Machine learning and AI development are among the hottest topics in the world of IT. More and more often we are reminded of these concepts not only at conferences or shows but also in our everyday lives. The demand for proficiency in these fields is growing as they offer almost unlimited perspectives. What is the difference between AI and machine learning? Let us explain.
What is AI?
Although the term AI dates back to the 1950s, the world had to wait a long time before the capabilities of this technology could actually be put to use. Now, after more than 50 years, things are much different. Today, programmers use equipment offering unparalleled computing power and have access to fast internet connections and gigantic sets of data. This opens up countless new possibilities.
The term artificial intelligence is composed of two words.
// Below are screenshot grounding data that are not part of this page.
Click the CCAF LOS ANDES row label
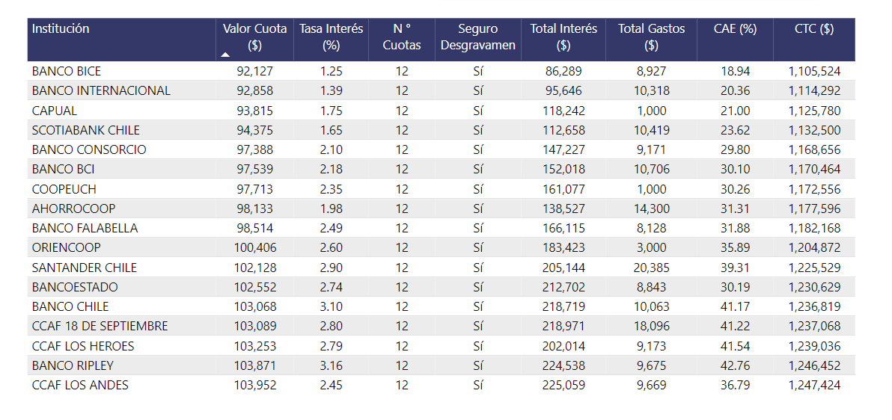The height and width of the screenshot is (420, 892). pyautogui.click(x=80, y=385)
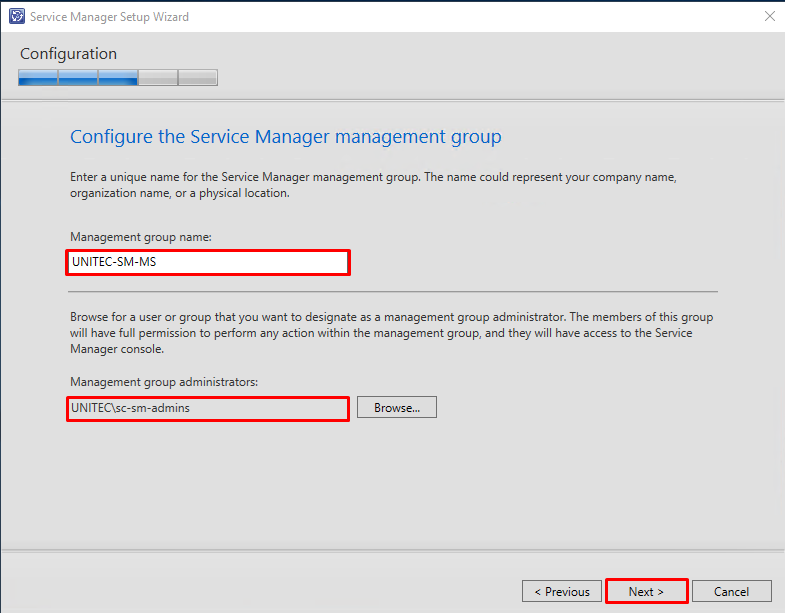
Task: Click the Service Manager wizard title bar icon
Action: coord(17,17)
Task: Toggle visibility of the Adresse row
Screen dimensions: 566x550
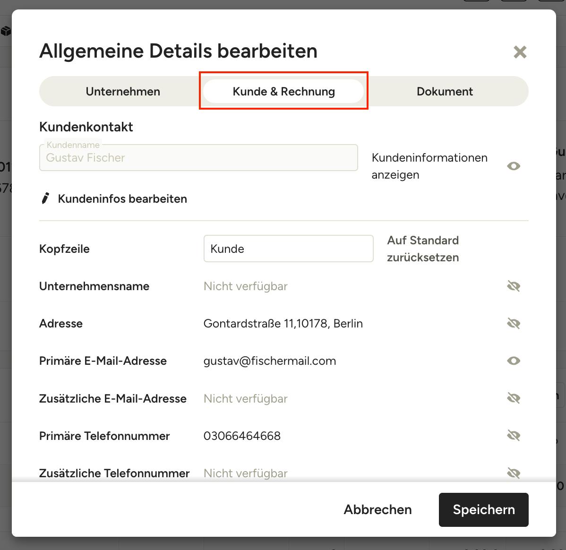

Artificial means something produced by humans or in an otherwise non-natural manner. Dictionaries describe it as something created by humans to replace a natural equivalent. Intelligence means the ability to understand, learn and use acquired knowledge in new situations.
In a nutshell, AI is the field dedicated to teaching computers how to solve problems in the same way humans do – through intelligence. Whereas traditional software is coded in a way that very clearly and unambiguously shows how to solve particular problems, AI works differently. The use of this technology involves providing very little or even no concrete guidelines. The intelligence has to deal with the problem on its own. The aims of AI include:
- Distinguishing sounds and images
- Understanding human speech
- Proving claims
- Making decisions
What is the difference between AI and machine learning?
American scholar Herbert Simon defined learning as systemic changes which are adaptive in the sense that they allow the system to repeatedly perform the same or similar tasks more efficiently.
Machine learning is a field that combines mathematics, robotics, statistics and information technology. Its purpose is to create complex algorithms capable of self-improvement by drawing on previously acquired experience. Machine learning is therefore the result of the development of artificial intelligence.
The aims of machine learning include:
- Generalising and specifying data
- Creating new concepts
- Understanding concepts through generalizations and analogies
- Formulating knowledge that is understandable to humans
Algorithms which form the basis of machine learning operate on a dynamic model which processes input data to make concrete decisions. Despite its complexity, the mechanism of machine learning has serious limitations. The entire operation of processing data is very much reliant on the person supervising the process. This person assists the machine by manually entering data, eliminating system locks and verifying process statuses. Computer autonomy is therefore still limited. One concept emerging as the solution to this problem is deep learning – but we will come back to it in a different post.
The difference between AI and machine learning – summing up
The invention of both machine and deep learning brought about a slew of new applications for artificial intelligence. Perspectives for its use are extremely broad and cover such fields as the automotive industry (autonomous vehicles), medicine, finance, e-commerce and many more. Artificial intelligence is rapidly becoming our present reality. Investing in it – both in learning how to create it and how to use it in business – is more than just a hot trend. First and foremost, it’s a profitable business and career undertaking which can bring immediate tangible benefits.